→ **SET EXERCISE**: Quote the semiconductor process text below word for word, from "At act 503, a" up to and including "over the strained layers.".

At act 500, a film stack is formed on a substrate and at least two recesses in the substrate adjacent to the film stack. In some embodiments, the two recesses are formed at the same side of the film stack. In some embodiments, the film stack is a dummy gate stack and is subsequently replaced with a metal gate structure (act 512). In other embodiments, the film stack is a functional gate stack such as a polysilicon gate stack or a metal gate stack. In some embodiments, the substrate is a substrate with nanowires.
At act 502, a blocking wall is formed between the recesses.
At act 503, a liner layer is formed on bottoms of the recesses. Act 503 is optional and may be omitted as need. In some embodiments, when act 503 is omitted from the method, the subsequently formed stained layers are in direct contact with fins protruding from the substrate. In some embodiments, act 503 may be performed after act 500 of forming the recesses and before act 502 of forming the blocking wall, as shown in
At act 504, strained layers are formed from the recesses, wherein portions of the strained layers are grown along the sidewall of the blocking wall.
At act 506, the blocking wall is removed after forming the strained layers.
At act 508, a contact etch stop layer over the strained layers.
At act 510, an interlayer dielectric layer is formed over the contact etch stop layer.
At act 512, the film stack is replaced with a metal gate structure. In some embodiments, the metal gate structure is a GAA structure.
The structures of the disclosure are illustrated below. In some embodiments, a semiconductor device 200 includes a substrate 202, a first stack of semiconductor nanosheets (e.g., 216), a second stack of semiconductor nanosheets (e.g., 216), a gate structure 260, a first strained layer (e.g., 240b), a second strained layer (e.g., 240c) and a blocking wall (e.g., BW2). The substrate 202 includes a first fin (e.g., 203b) and a second fin (e.g., 203c) separated by an insulating region 222. The first stack of semiconductor nanosheets (e.g., 216) is disposed on the first fin (e.g., 203b). The second stack of semiconductor nanosheets (e.g., 216) disposed on the second fin (e.g., 203c). The gate structure 260 wraps the first and second stacks of semiconductor nanosheets (e.g., 216). The first strained layer (e.g., 240b) is disposed on the first fin (e.g., 203b) and abuts the first stack of semiconductor nanosheets (e.g., 216). The second strained layer (e.g., 240c) is disposed on the second fin (e.g., 203c) and abuts the second stack of semiconductor nanosheets (e.g., 216). The blocking wall (e.g., BW2) is disposed on the insulating region 222 and located between the first and second strained layers (e.g., 240b and 240c). The top surface BWt of the blocking wall (e.g., BW2) is higher than the top surface 240t of the first strained layer or the second strained layer (e.g., 240b or 240c).
In some embodiments, a bottom surface BWb of the first blocking wall (e.g., BW2) is higher than a top surface 240t of the first fin or the second fin (e.g., 203b or 203c).
In some embodiments, a first contact area (e.g., A2) between the first blocking wall and the first strained layer is different from a contact area (e.g., A3) between the first blocking wall and the second strained layer. In some embodiments, a first contact area (e.g., A2) between the first blocking wall and the first strained layer is substantially the same with a contact area (e.g., A3) between the first blocking wall and the second strained layer.

→ **DATA BLOCK**:

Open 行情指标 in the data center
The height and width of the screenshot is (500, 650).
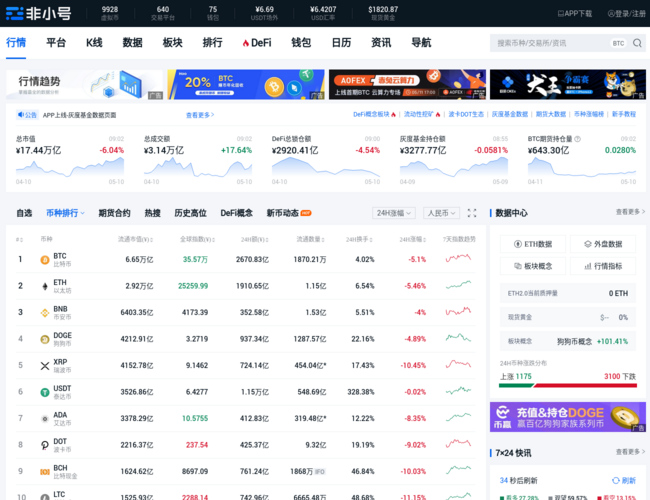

→ **OUTPUT FOR THIS TASK**:
At act 503, a liner layer is formed on bottoms of the recesses. Act 503 is optional and may be omitted as need. In some embodiments, when act 503 is omitted from the method, the subsequently formed stained layers are in direct contact with fins protruding from the substrate. In some embodiments, act 503 may be performed after act 500 of forming the recesses and before act 502 of forming the blocking wall, as shown in
At act 504, strained layers are formed from the recesses, wherein portions of the strained layers are grown along the sidewall of the blocking wall.
At act 506, the blocking wall is removed after forming the strained layers.
At act 508, a contact etch stop layer over the strained layers.